Anyone else have some tips or insight that can help?


----------



## wasilvers (Oct 21, 2011)

I hunt trails, in open forests to thick bedding areas. The best advice I used was look at overhead maps and guess where food/bedding will be. Then get out in the woods and confirm or reevaluate. Since I stand hunt, I look for well used trails and funnel points and hunt them. You won't see many BIG boys on these trails unless it's early season. One thing I noticed while bowhunting, you have to know your prey. 

In the years I've hunting, I finally reallized that deer LOVE to move in valleys, next to cover, around things that keep them hidden. What looks flat to my naked eye, once I get into it, I see that a slight depression will draw deer to them in the evenings. It's like fishing, 10% of the water hold 90% of the fish, well, 10% of my hunting areas hold/transfer 90% of the deer. The wide open forrest is the most interesting to hunt. The pine needles hide most trails pretty good, but I scout on a dry day and listen to every step, when you are able to step silently along, more than likely you are on a deer trail. After practicing this for a few years, I can spot the deer trails almost instantly. When following one, if it gets noisy, I know I am off it. 

Scent control is important to me, but camoflauge is as well. I stopped using cover scents cause I didn't see as much when I use them. Now I just try to be scent free. My 'killing stand' is one I stumbled on by accident. The deer come from a field about 500 yards away, pass through some medium thick woods, cross a road and right of way to come by me. Behind me about 70 yards is a public road, and about 50-60 yards to my right is a public road. Like real roads with cars on them. About 20-30 cars a morning hunt travel down these roads. The area is really thick as it borders the planted forest and a large depression (compared to the rest of the woods). That spot has not failed me yet for deer. Passed on lots of shots in bow season, killed a good many in gun season. Seen the biggest deer of my life there (mabye a 155-160 class deer - HUGE) , but couldn't shoot him as he was in some REALLY thick stuff. I still dream of him today!

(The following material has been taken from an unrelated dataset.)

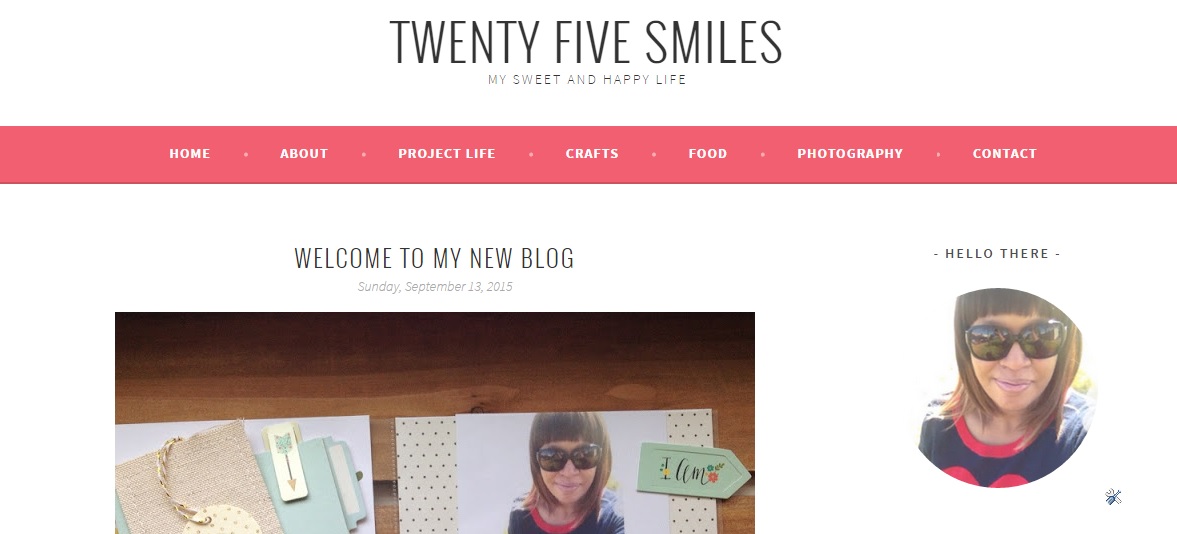Click the dot separator between Home and About

pyautogui.click(x=245, y=154)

I don't think I answered any of your questions, but now I want to go hunting!


----------



## baseball_guy_99 (Oct 21, 2011)

JBD...one thing I have learned when doing stalked hunts...when you find a deer/turkey, don't try to walk right up to them. Study them and try to determine which way they are going to make their move. Then try to position yourself where you think they will move.


----------



## Loggerhead Mike (Oct 21, 2011)

Find good sign, set up a stand and put lots of hours in it. You'll learn where they like to come and go from

I wash all my stuff and spray down good in scent away but if the wind changes or swirls up the mtn they'll still bust you every time

Our deer bed high in impenetrable laurel thickets and travel the ridges.


----------



## wasilvers (Oct 21, 2011)

Loggerhead Mike said:


> Our deer bed high in impenetrable laurel thickets and travel the ridges.

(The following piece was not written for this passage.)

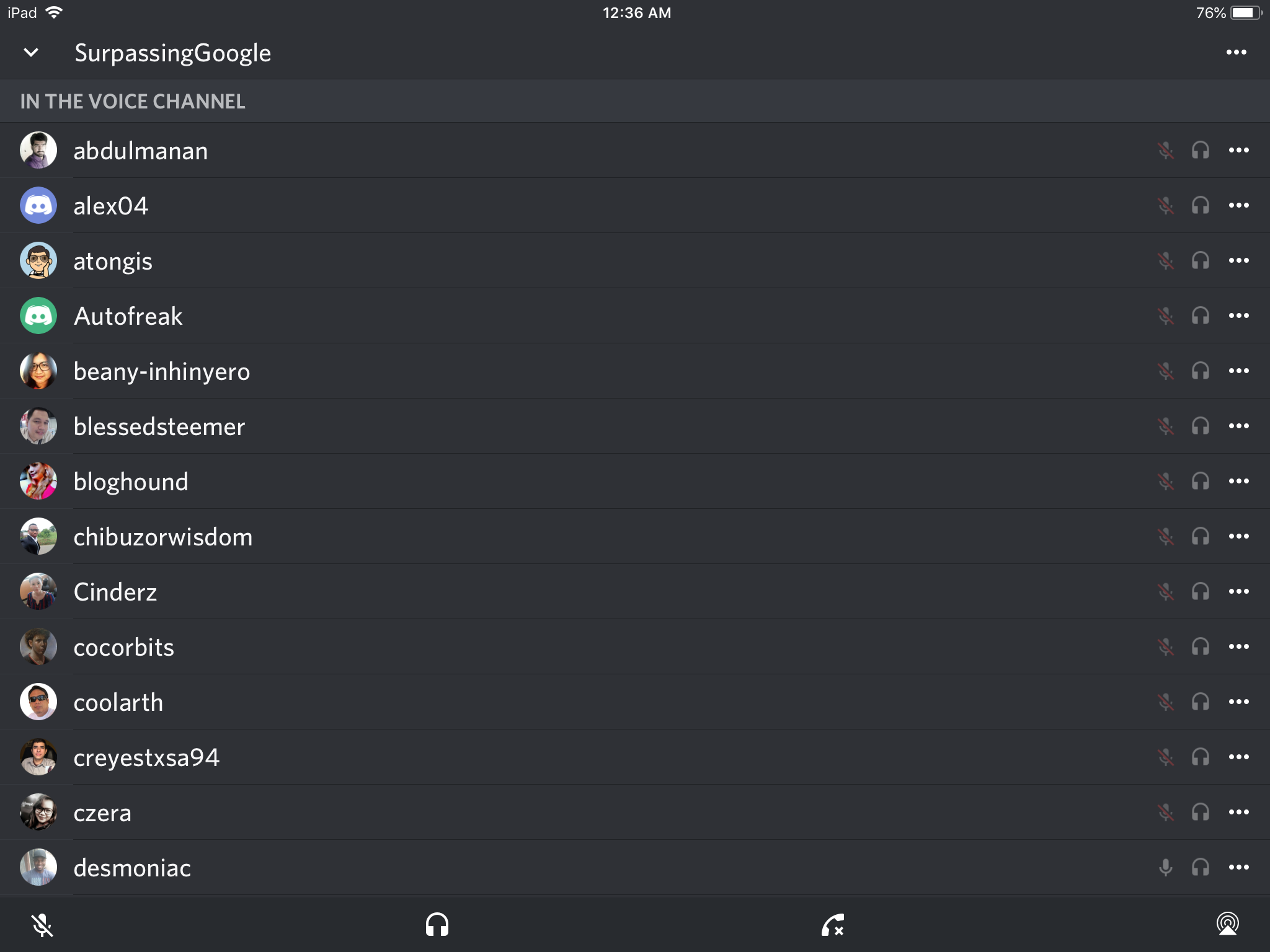Select user blessedsteemer from the list

(x=635, y=426)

 Thanks! I'm going to have to remember this if I ever hunt somewhere like the smokeys. I've only hunted in Texas and WI, both in relativly flat areas.


----------



## 200racing (Oct 25, 2011)

rain is your friend. get a full rain suit and go out in a windless drizzle. remember to aim a little higher as a wet string is slower.


----------



## breachless (Oct 26, 2011)

I have a buddy that used to go out just about year-round deer hunting. During the non-hunting portions of the year, he would go out and sit in the stands, stalk, whatever, with nothing but a camera. This way, he got to know what was out there, got some great pics, and ultimately, knew where the deer would likely be come hunting season. I always thought that would be kind of fun, but never got around to doing it myself. I am a terrible deer hunter: I walk too fast, and I can't sit in a stand for more than ten minutes without tapping the machine gun drum riff from Metallica's "One" with my feet. #-o


----------



## jbd6c6 (Nov 4, 2011)

Headed out for a weekend of hunting and camping at the Lamine River in Missouri. Last weekend before rifle season...time to bag the big one.


----------



## jbd6c6 (Nov 7, 2011)

Finally got one! It's the ugliest, smallest deer I've ever seen. Just kidding...it's a possum. Double lung shot from 30 yards though...


----------



## lswoody (Nov 7, 2011)

jbd6c6 said:


> Finally got one! It's the ugliest, smallest deer I've ever seen. Just kidding...it's a possum. Double lung shot from 30 yards though...


Nice skunk!!! LOL!!!!!


----------



## lckstckn2smknbrls (Nov 7, 2011)

You killed my kitty!


----------